Integrating Acunetix with Azure DevOps Server (TFS)
Integrating Acunetix with Azure DevOps Services (TFS) is a 4-step process:
- Prepare a Personal Access Token in Azure DevOps Server for communication with Acunetix
- Configuring Acunetix for Integration
- Configuring a Target to Report Issues to your Issue Tracker
- Submitting Vulnerabilities to Azure DevOps Server
Before successfully integrating Acunetix with Azure DevOps Server, ensure you have completed the following preparations:
- You should already have created a project, typically containing the source code for the Target Web Application.
- Establish custom work item types unless you're content with the default built-in work item types for your work items. In this example, we assume you've created a custom work item type named Vulnerability.
- If using Acunetix Online, ensure that your Azure DevOps Server system allows incoming API requests from online.acunetix.com (For EU-based customers: app-eu.invicti.com).
Configuring Acunetix for Integration
- In the Acunetix UI, click Issue Trackers in the sidebar followed by Add Issue tracker (or the Configure New Issue Tracker link):
- Set the Name field to describe the integration. In this example, we have used Azure DevOps Server Issues.
- In the Target Groups Access panel, choose the Target Groups that will be assigned to the Issue Tracker. Note that only Targets inside an assigned Target Group can be integrated into this Issue Tracker.
- In the "Proxy Settings" panel, select the HTTP proxy settings that will be used to communicate with this Issue Tracker:
- For Platform select Azure DevOps (TFS).
- Set the URL to the format https://<AzureDevOpsServer>; for instance, if your Azure DevOps Server is installed on IP Address "192.168.1.242," the URL will be "http://192.168.1.242."
- Enter your Azure DevOps Server Username into the "Username or Email" field.
- Insert your Azure DevOps Server Password into the "Password" field.
- Click Test Connection; you should receive a "Connection is Successful" message.
- The Project and Issue Type panel will be updated with your list of Projects and Issue Labels.
- Choose the Azure DevOps Server project to link the integration. For example, use the pre-created DefaultCollection\acunetix-test project.
- Select the Azure DevOps Server Work Item Type for Acunetix to create when a vulnerability is found. In this example, use the custom type Vulnerability.
- If the selected issue type has custom fields defined, you can add the custom fields and assign values to those fields.
- Click Save at the top of the Add Issue Tracker panel.
Configuring a Target to Report Issues to your Issue Tracker
From your list of Targets, choose the Target you want to work with.

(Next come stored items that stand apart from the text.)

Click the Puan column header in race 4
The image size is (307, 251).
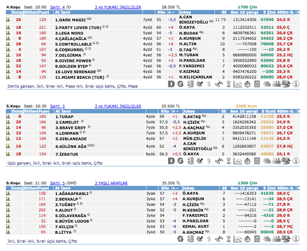coord(43,12)
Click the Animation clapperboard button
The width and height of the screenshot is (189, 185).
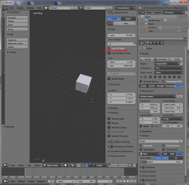click(161, 59)
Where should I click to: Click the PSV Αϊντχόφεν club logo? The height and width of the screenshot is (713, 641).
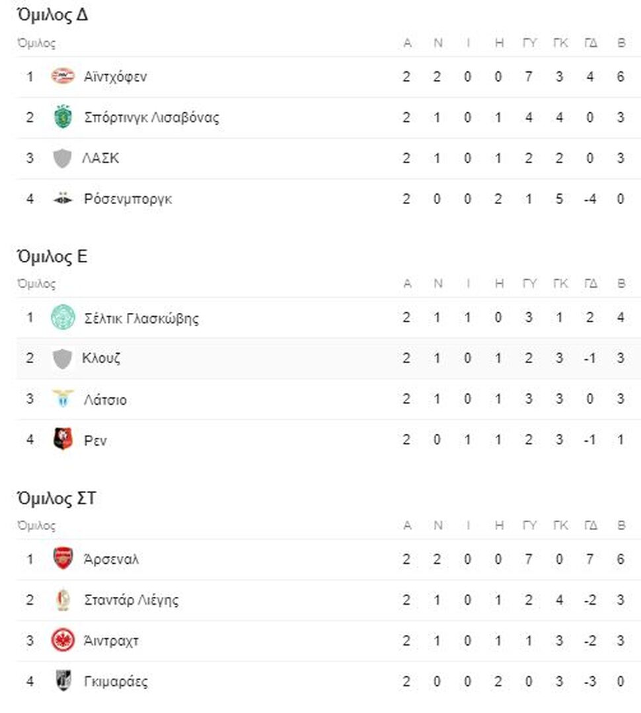click(63, 77)
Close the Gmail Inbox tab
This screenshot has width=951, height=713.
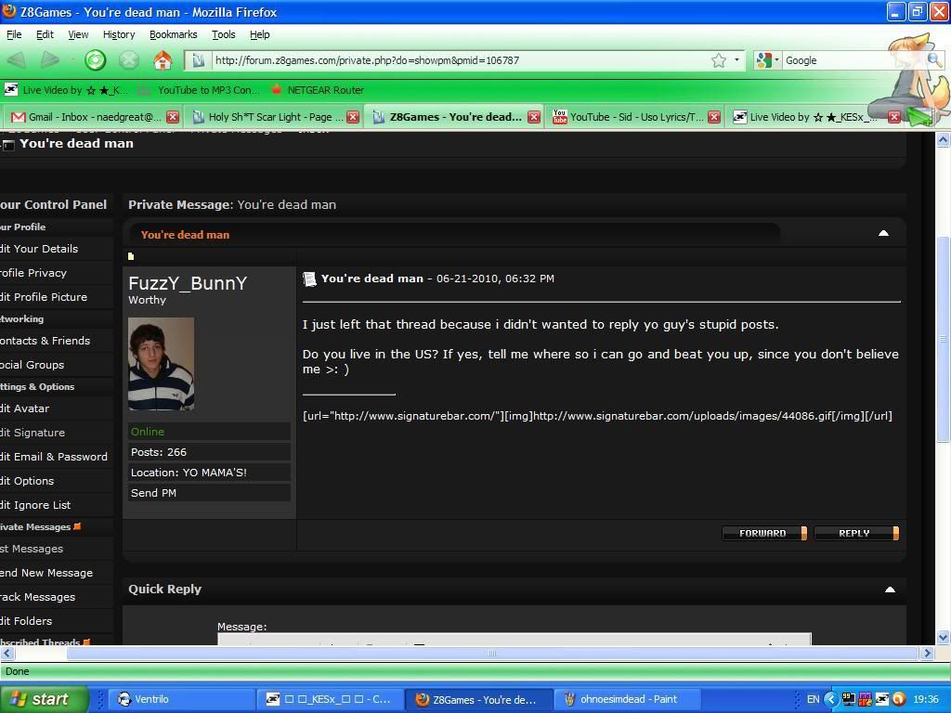click(x=172, y=117)
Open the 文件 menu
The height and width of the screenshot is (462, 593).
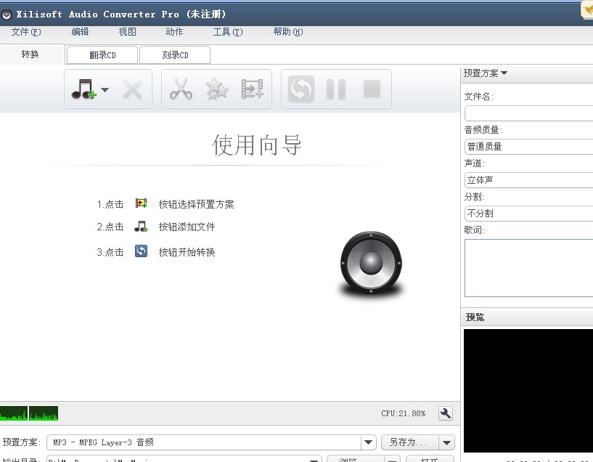(x=25, y=32)
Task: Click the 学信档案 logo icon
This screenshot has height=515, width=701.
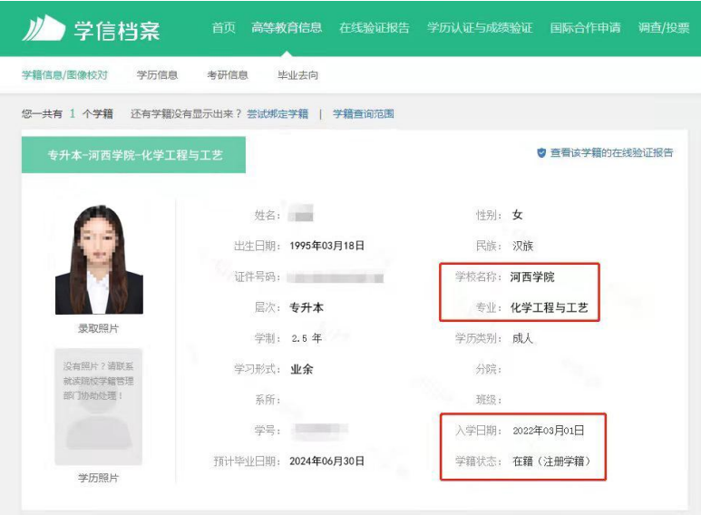Action: coord(43,28)
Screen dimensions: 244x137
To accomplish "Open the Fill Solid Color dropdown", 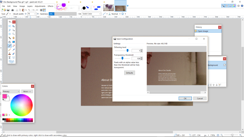I will (x=92, y=14).
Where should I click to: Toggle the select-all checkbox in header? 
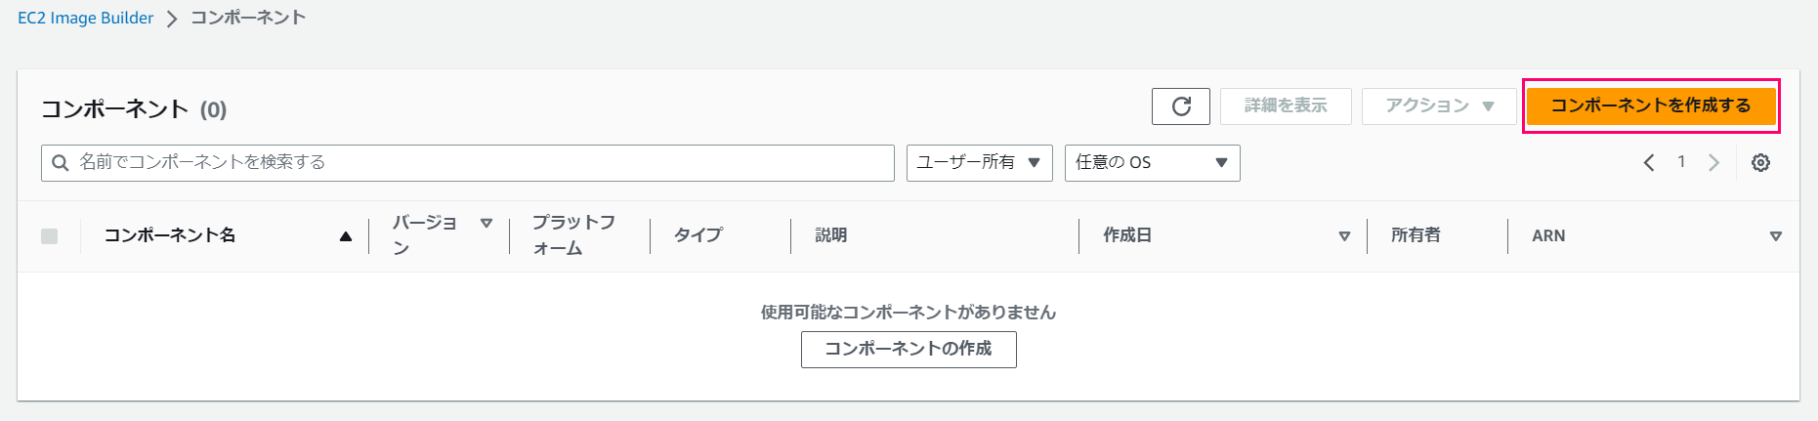click(50, 236)
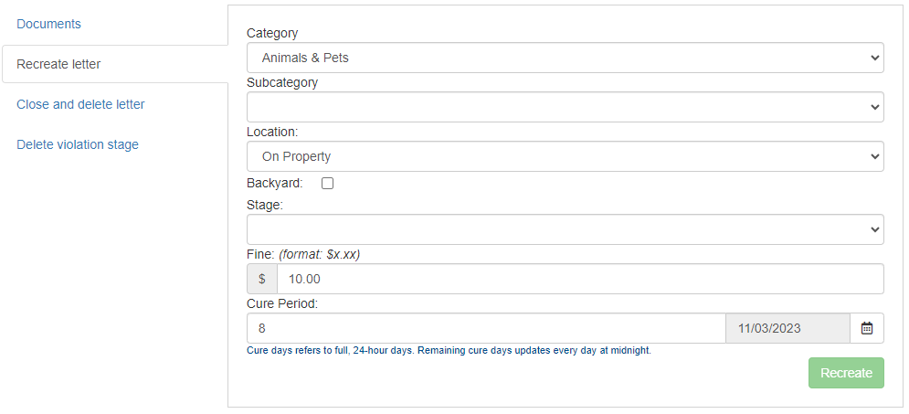Open the Category dropdown showing Animals & Pets
Image resolution: width=909 pixels, height=414 pixels.
(565, 58)
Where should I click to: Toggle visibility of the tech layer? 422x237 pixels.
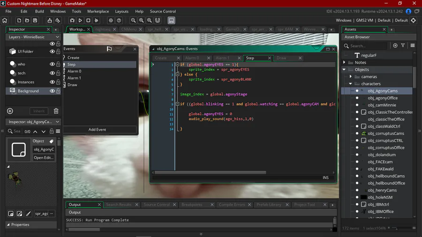tap(52, 73)
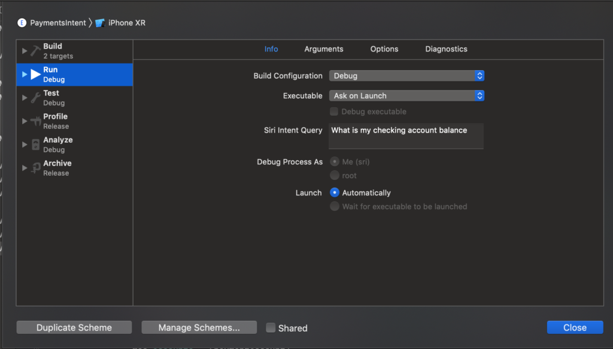Click the Build hammer icon in sidebar
The image size is (613, 349).
35,51
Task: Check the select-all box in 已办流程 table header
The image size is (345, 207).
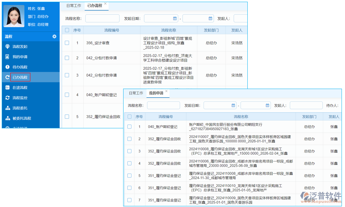Action: (67, 30)
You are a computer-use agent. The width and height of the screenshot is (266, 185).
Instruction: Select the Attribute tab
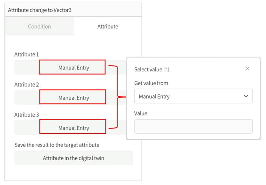tap(108, 26)
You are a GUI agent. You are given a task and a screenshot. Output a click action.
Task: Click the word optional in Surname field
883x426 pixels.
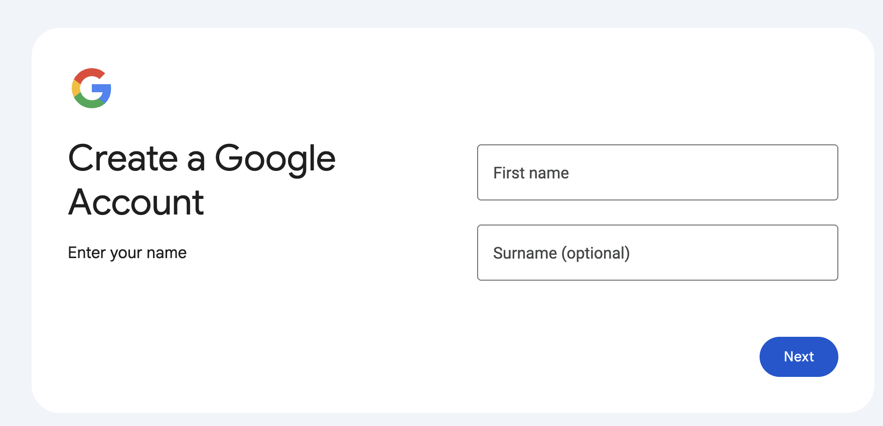pyautogui.click(x=596, y=253)
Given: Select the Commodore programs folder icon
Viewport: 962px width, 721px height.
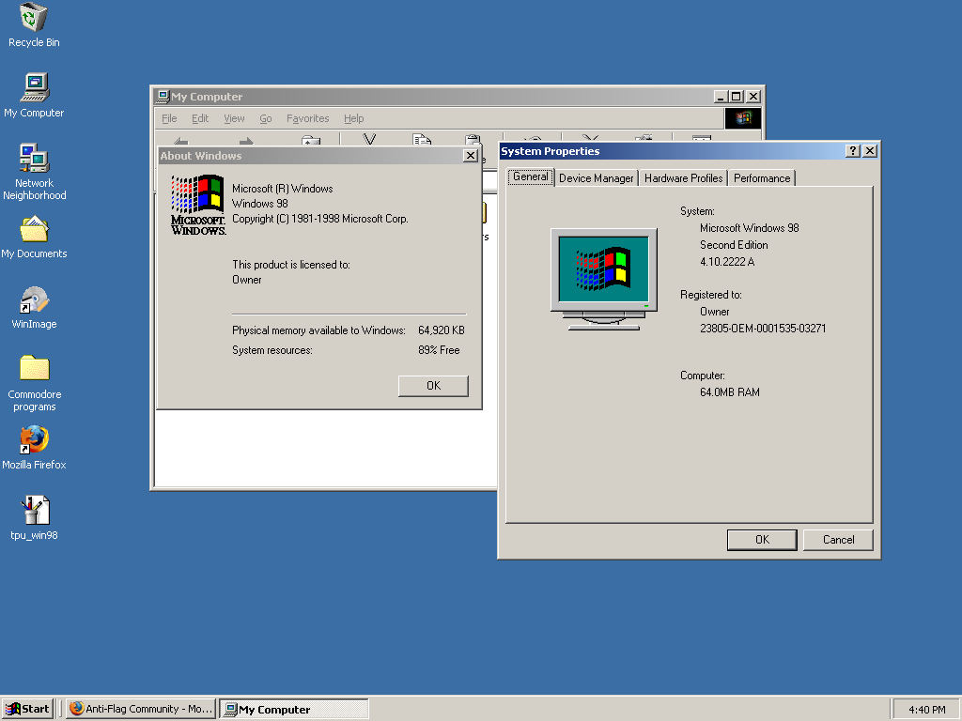Looking at the screenshot, I should 34,369.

- In the Target Information panel, scroll down, and expand the Advanced link.
- Enable the Issue Tracker slider
- From the Issue Tracker dropdown, select the name of the Azure DevOps Server Integration configuration you wish to use
- At the top of the Target Information panel, click Save
- Now that your Target is configured to link to Azure DevOps Server, proceed to scan your Target. After the scan is completed, you'll be able to select the vulnerabilities to submit to your Issue Tracker.
Submitting Vulnerabilities to Azure DevOps Server
After completing a scan on your Target, select Vulnerabilities in the sidebar.
- Adjust your filter to obtain a shortlist containing the vulnerabilities you wish to send to your Issue Tracker.
- Use the checkboxes next to vulnerabilities to select the ones you want to send to the Issue Tracker.
- Click Send to Issue Tracker.
Check your Azure DevOps Server Work Items page
Check your Azure DevOps Server Work Items page; it will display the issues you've submitted to the Issue Tracker.